O homem constrói cidades partindo de sua realidade natural constituída de necessidades. Necessidade de comer, necessidade de beber, necessidade de habitar, necessidade de se proteger e, também, necessidade de ter tranquilidade. É partindo de sua condição natural que o homem procura satisfazer essas necessidades. São satisfações resultantes de suas condições de homo faber e homo sapiens que passam por suas faculdades sensorial e intelectiva.
Partindo de sua própria constituição biológica, sensorial e intelectiva o homem escolhe topos-naturais com condições físicas para projetar e construir cidades. O relevo, a hidrografia, a vegetação, o clima, o solo são atributos naturais que homem seleciona para poder construir cidades que lhe assegurem uma existência gratificante e tranquila. Conhecedor e preservador dessa realidade natural o homem entra em composição com esses atributos naturais e constrói sua ecologia-urbana. Ecologia que como diz o filósofo francês Félix Guatarri constitui-se em três ecologias: Ecologia Mental, Ecologia Social e Ecologia Ambiental. São três, mas em uma só univocidade.

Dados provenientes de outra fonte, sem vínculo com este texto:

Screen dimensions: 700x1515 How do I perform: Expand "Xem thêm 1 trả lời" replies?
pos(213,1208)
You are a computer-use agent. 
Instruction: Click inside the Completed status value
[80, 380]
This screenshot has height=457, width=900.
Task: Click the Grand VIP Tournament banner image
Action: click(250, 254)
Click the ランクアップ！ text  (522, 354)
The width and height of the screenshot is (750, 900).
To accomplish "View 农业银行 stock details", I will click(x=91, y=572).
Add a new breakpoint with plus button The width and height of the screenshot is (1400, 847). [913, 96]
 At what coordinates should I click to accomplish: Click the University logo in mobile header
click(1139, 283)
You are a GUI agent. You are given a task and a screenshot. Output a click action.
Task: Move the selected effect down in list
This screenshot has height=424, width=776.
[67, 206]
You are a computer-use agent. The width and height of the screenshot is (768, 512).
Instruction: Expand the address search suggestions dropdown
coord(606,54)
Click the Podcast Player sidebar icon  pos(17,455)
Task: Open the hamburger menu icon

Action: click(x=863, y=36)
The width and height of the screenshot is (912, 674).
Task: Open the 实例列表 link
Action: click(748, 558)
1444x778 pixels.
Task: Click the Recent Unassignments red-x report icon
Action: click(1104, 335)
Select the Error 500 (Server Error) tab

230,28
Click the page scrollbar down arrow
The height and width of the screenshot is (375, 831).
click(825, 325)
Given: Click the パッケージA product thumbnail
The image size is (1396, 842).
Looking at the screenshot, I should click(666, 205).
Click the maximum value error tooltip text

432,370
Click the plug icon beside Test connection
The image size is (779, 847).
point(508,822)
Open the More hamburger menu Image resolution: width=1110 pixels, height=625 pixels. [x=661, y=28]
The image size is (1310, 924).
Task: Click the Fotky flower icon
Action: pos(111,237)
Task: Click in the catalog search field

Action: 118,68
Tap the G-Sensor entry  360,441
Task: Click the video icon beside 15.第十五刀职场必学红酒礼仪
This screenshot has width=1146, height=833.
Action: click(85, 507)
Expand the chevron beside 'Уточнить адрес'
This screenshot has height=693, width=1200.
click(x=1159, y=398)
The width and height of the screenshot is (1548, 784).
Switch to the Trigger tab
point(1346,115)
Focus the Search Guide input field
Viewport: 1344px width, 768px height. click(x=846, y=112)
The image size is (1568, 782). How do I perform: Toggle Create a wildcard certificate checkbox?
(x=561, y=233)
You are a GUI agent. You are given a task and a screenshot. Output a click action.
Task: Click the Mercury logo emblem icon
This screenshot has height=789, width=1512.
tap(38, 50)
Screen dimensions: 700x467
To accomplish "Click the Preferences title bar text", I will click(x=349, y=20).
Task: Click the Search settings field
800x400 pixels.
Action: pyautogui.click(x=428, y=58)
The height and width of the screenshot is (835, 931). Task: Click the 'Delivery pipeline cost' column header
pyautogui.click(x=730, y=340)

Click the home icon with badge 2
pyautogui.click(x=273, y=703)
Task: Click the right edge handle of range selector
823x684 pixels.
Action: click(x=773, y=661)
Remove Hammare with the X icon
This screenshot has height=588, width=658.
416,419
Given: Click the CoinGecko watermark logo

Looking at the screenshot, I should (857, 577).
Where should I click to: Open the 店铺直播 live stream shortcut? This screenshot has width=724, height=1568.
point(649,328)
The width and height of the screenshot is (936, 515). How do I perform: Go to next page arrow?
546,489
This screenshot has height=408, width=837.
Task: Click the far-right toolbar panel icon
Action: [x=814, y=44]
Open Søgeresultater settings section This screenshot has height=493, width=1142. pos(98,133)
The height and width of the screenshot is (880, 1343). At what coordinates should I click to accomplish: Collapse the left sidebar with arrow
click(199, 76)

Sem uma Ecologia Mental agenciadora de formas de existências estéticas saudáveis, não pode haver Ecologia Social onde a justiça seja o enunciado primeiro dos direitos gerais dos habitantes de uma urbe. Dessa forma, fica comprometida a Ecologia Ambiental e dos ecos sobram nada mais do que danos urbanos. Ou seja: as faculdades naturais do homem não foram usadas em conformidade com suas necessidades. Pois foi exatamente o que ocorreu com a não-cidade de Manaus. Manaus nasceu fora das potencias das faculdades biológica, sensorial e intelectiva de seus responsáveis historicamente e continua nesse mesmo percurso doloroso.
Nascida em uma planície às margens do Rio Negro, envolta por uma floresta tropical-equatorial, com clima quente-úmido, ela foi devastada nessas últimas 4 décadas por força predadora do capitalismo conjugado com ambições de politicofastros – falsos políticos – que viram, principalmente, na Zona Franca a fonte para obter dividendos para suas voracidades materiais. Seduzidos pelo marketing da Zona Franca como o paraíso do Norte, levas inteiras de famílias e aventureiros a procuraram como lugar para habitarem e enriquecerem, nesse caso, os últimos. Iniciaram o desmatamento das áreas primitivas como também áreas já tidas como urbanizadas. Essas para grandes empresas, e logicamente com a aquiescência dos governos reacionários. É comum encontrar em Manaus empresas instaladas onde antes era vegetação natural. Como é comum, também, encontrar áreas de moradias populares em total desmatamento resultadas das tramas demagógicas de governantes capitalizadores de votos. É, claro, cumpliciados por seus aliados legislativos. Acresça-se a essa realidade a ausência de sistema de saneamento básico e esgotos.
Então, com esse quadro, não dá outra: chuva, vento e raios, como os de ontem, dia 30 – despedida do mês de setembro -, a natureza confirma porque Manaus é uma não-cidade. Árvores caídas, muros, telhados voando, barrancos, outdoors comercial e oficial destroçados, ruas alagadas, imobilidade do trânsito, desespero das camadas mais humilhadas defendendo seus objetos domésticos, tudo isso retrata o que é Manaus, que as chamadas autoridades tentam esconder, através de marketing, mas a natureza revela. Deixa expressa sem possibilidade de dissimulação.
Foi uma expressão natural democrática, se é que se pode assim conceituar. Não foram somente os pobres que sofreram. Os ricos também. Dois símbolos sedutores do capitalismo consumistas foram grandemente avariados: o Shopping Manauara, o considerado mais moderno e mais rico em ofertas, foi atingido até em sua praça da alimentação que virou uma piscina; e o outro o Supermercado Carrefour que teve parte do teto avariada. Ou melhor: destelhado.
Essa foi só mais uma ocorrência natural. Outras virão, porque a natureza, diferente da maioria dos homens, é um devir caosmótico, no sentido de criação. Como substância causa de si mesma, está sempre em ação poiética em seus atributos movimento, repouso, velocidade, lentidão, longitude e latitude. Não há como lhe controlar e prender como alguns homens fazem com outros. Assim, como se sabe que as personagens administrativas não possuem dimensão-política, o que faz com que não tenham autoridade-urbana, a população deverá se preparar para novos sofrimentos. Manaus continuará não-cidade.